Но если бы нововведения деятельного и властного патриарха Филарета только этими мерами и ограничивались…  Ан, нет. Сфера его интересов простиралась настолько широко и уходила своими корнями на такую историческую глубину, что последствия запущенного им процесса по переустройству традиционного, канонического здания Русской православной церкви,  оказалось возможным исправить только после падения Дома Романовых.
            
                Патриарх Филарет

К чести патриарха Филарета следует заметить, что, представляя высшую духовную власть в стране, которая твердо зиждилась на позициях древнерусского православия, он предпринимал немало отчаянных шагов для сохранения нравственного здоровья в недрах самой Русской Православной Церкви. А для того, чтобы в делах церковных иметь больше возможностей для принятия самостоятельных решений Филарет учредил в патриаршей области, расположенной в самом сердце России, сразу несколько патриарших приказов. Впрочем, «особый двор» патриарха имел не только свою законодательную власть, но и судебно-исполнительную, а если вспомнить, что церкви и монастыри располагали немалой земельной собственностью, то впору заподозрить Филарета в симпатиях к папству, которыми он, легко мог заразиться в Польше, где провел в плену девять долгих лет.
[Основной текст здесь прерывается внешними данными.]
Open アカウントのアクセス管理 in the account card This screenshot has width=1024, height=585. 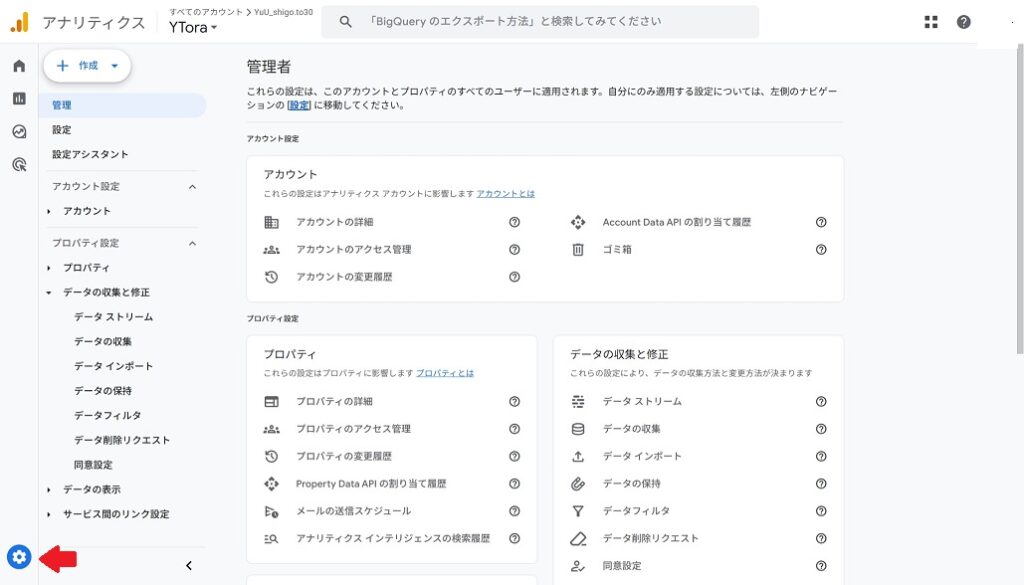coord(353,249)
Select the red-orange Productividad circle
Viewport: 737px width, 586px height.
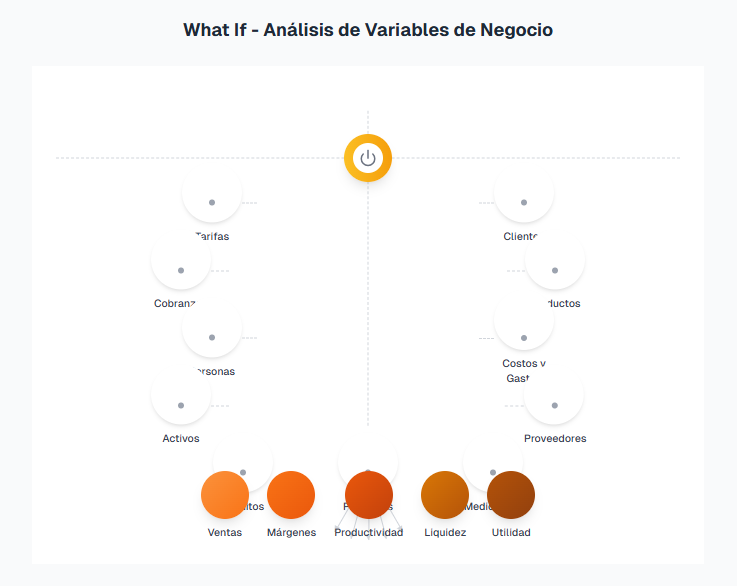368,495
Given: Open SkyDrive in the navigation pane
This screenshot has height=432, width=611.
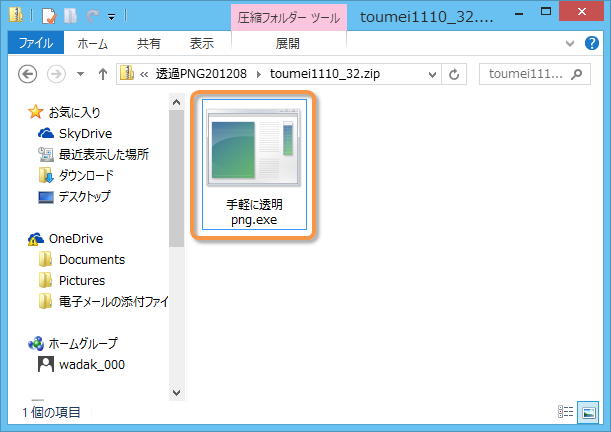Looking at the screenshot, I should click(84, 133).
Но прежде, чем ему удалось осуществить задуманное, он царской грамотой от 20 мая 1625 года, объявив Московскую патриархию, превосходящую по размерам территорию любого из целого списка европейских государств, в подконтрольную патриарху область, превратил ее в некое «государство в государстве». Более чем сорок городов и уездов вместе со всеми церквями, монастырями и прилежащими к ним территориями вошли в состав Филаретова «особого двора». И снова, сколько не уклоняйся от параллелей, а невольная схожесть с Ватиканом - с резиденцией Папы, расположенной на территории Рима, напрашивается сама собой.
Обращает на себя внимание и то, что тремя годами ранее, в 1622 году, Филарет провел через Собор «Постановление», закрепив за монастырями все те вотчины, что были ими приобретены – куплены или получены в дар - после опубликования Соборного уложения 1580 года, прямо запрещавшего землевладельцам завещать, продавать или закладывать свои вотчины монастырям.
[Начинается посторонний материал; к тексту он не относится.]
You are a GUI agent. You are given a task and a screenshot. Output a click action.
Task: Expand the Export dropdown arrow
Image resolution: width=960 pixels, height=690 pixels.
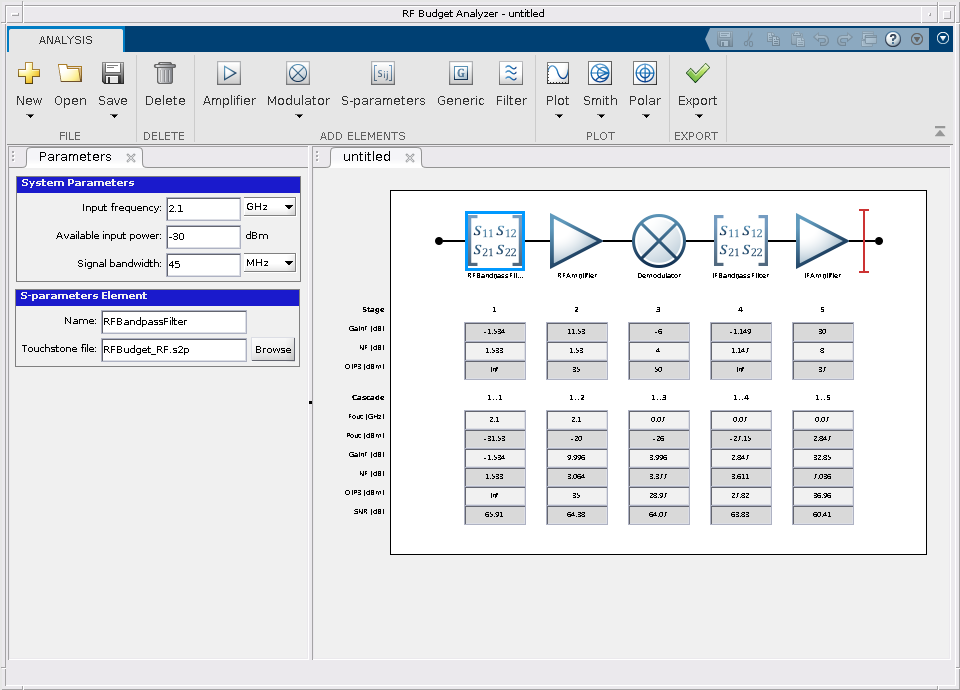coord(698,116)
Правда, через год Филарет издал новый «Указ», но на этот раз, подчеркивая правомерность всех пожалованных духовенству и монастырям грамот, включая даже те, что уже были утверждены прежде, он строго настрого запретил церковным учреждениям приобретать новые вотчины. Отдельными статьями этого «Указа» оговаривалось, что в случае нарушения последнего распоряжения все вновь приобретенные земли будут бесповоротно конфискованы в государеву собственность. Единственное послабление, которое было сохранено за духовенством - это право принимать подношения на помин усопших душ, а бедным монастырям сверх этого позволялось расширять свои земельные владения только в том случае, если они будут пожалованы им государем по приговору Собора.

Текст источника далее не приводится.